Clothing in Games - Part 1

It's 2011! As many of you may have noticed, things have been extremely quiet around these parts for almost half a year now. I have been extremely busy helping to finish up a project for a game studio located out in Illinois, as well as adjusting to life with a new addition to the family. That's right, I'm a daddy now! Things have finally calmed down a bit, so I can start making regular updates. Let's get right into it then, shall we?

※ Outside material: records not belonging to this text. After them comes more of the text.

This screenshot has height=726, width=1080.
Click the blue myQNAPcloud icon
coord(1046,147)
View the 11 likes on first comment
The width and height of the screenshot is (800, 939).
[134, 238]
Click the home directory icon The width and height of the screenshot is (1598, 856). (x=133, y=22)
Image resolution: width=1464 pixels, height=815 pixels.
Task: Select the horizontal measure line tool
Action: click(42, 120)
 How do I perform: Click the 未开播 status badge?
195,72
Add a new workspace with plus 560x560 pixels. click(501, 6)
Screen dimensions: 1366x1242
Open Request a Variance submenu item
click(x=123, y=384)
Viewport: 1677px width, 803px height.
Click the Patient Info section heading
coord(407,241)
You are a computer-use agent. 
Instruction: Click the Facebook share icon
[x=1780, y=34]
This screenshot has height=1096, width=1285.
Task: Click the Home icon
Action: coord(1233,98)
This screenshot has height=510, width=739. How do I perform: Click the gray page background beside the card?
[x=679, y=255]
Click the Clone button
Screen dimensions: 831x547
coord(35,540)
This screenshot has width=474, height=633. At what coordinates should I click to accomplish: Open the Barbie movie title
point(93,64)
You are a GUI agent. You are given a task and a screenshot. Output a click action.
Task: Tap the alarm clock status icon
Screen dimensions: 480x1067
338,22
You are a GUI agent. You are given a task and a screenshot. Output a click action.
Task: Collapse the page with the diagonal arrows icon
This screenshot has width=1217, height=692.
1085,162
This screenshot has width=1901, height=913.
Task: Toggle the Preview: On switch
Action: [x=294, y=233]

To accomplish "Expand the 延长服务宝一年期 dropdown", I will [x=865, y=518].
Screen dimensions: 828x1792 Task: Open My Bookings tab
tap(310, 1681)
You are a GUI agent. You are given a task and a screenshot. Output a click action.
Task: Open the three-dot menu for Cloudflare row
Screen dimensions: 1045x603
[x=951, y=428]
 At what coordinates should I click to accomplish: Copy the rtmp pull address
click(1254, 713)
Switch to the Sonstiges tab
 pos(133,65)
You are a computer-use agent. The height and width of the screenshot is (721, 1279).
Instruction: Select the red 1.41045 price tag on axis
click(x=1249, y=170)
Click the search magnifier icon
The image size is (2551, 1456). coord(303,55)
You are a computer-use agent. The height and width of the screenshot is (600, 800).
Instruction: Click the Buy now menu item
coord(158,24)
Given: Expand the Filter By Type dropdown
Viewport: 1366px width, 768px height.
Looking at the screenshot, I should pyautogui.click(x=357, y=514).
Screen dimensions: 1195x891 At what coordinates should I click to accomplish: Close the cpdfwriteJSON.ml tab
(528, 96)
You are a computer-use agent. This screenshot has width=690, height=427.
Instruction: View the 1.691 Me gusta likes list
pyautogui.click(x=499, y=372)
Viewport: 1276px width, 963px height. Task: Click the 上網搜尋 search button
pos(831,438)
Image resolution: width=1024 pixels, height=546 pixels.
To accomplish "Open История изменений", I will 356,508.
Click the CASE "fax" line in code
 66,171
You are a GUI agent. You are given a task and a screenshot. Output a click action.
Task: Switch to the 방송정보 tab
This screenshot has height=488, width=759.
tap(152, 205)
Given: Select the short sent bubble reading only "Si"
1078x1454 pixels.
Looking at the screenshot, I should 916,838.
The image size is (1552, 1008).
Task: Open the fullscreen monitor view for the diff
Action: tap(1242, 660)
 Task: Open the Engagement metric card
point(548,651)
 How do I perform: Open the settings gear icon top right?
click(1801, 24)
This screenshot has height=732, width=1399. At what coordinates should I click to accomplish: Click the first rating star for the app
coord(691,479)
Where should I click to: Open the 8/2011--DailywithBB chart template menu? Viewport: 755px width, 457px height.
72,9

I want to take this update and do something a little different than my usual tech update, I'm going to take this time to rant on a topic that has been bothering me for quite some time in the gaming industry: Clothing. The topic of hyper-sexualization in video games has been discussed almost to death. We've all heard the arguments of Laura Croft (Tomb Raider) and her seeming counterpart in this argument, Alex Vance (Half-Life 2), and that's all well and good, but that's not quite the angle I'm talking about here. What I am talking about is the realistic use of clothing for whatever flavor of "realistic" the game in question may represent. If your game is about barbarians fighting in some medieval fantasy universe, then chainmail bikinis and hulking male leads are completely okay within the context of your universe. No, what irks me and ruins my immersion in a game is when a character's clothing is completely ridiculous even within the context of the world provided.

This is seen far more often with female characters, especially in the MMO space, than it is with male characters. I was browsing the other day and ran into some art by Mr. David Rapoza ( that got me thinking about this whole topic. Lets take a look.

Here we have your standard MMO-flavored male magician of some sort. They come in many varieties, but in general, a male magician in an MMO will have light clothing and be equipped with an item or two to aid them in battle, as one might expect from a magician. This style of clothing would fit in nicely with whatever fantasy world this magician happens to be part of. Pants, boots, gauntlets, and I'm sure he'd dawn a cape should the need arise to travel long distance or through harsh climates. All terrain mage, ready for battle.

In the other corner, we have your standard MMO-flavored female magician. While her clothing may be loosely similar in design to that of the male magician if you are considering only style and material (what little material there is), one could hardly say that this is any kind of way to go into battle. While it may be nice for guys to look at, it totally does not fit into the game world, unless we are playing a game where all female mages also double as ladies of the night. By looking at the male magician, we know that this world is not lacking in cloth material with which to cover oneself, so what's the deal here? Does the Mage Guild have a dress-code requiring all female mages to dress in as little clothing as possible? Is someone playing a prank on her, having stolen the rest of her outfit?

Let's take a look at another example. Here we have a soldier, covered head to toe in armor. This guy is seriously ready for whatever battles await him. Full plated armor, shield, sword, and helmet, he's pretty much what you would expect from a knight in any medieval fantasy. Better not get in his way, he's ready to mess you up.

And then... wait, what? I guess one could technically say there's a sword, shield, and some kind of armor, kind of. This clothing serves no purpose at all, unless she is constantly bombarded by enemies who can do nothing but swing straight down from overhead, and even then wouldn't a helmet at least be nice?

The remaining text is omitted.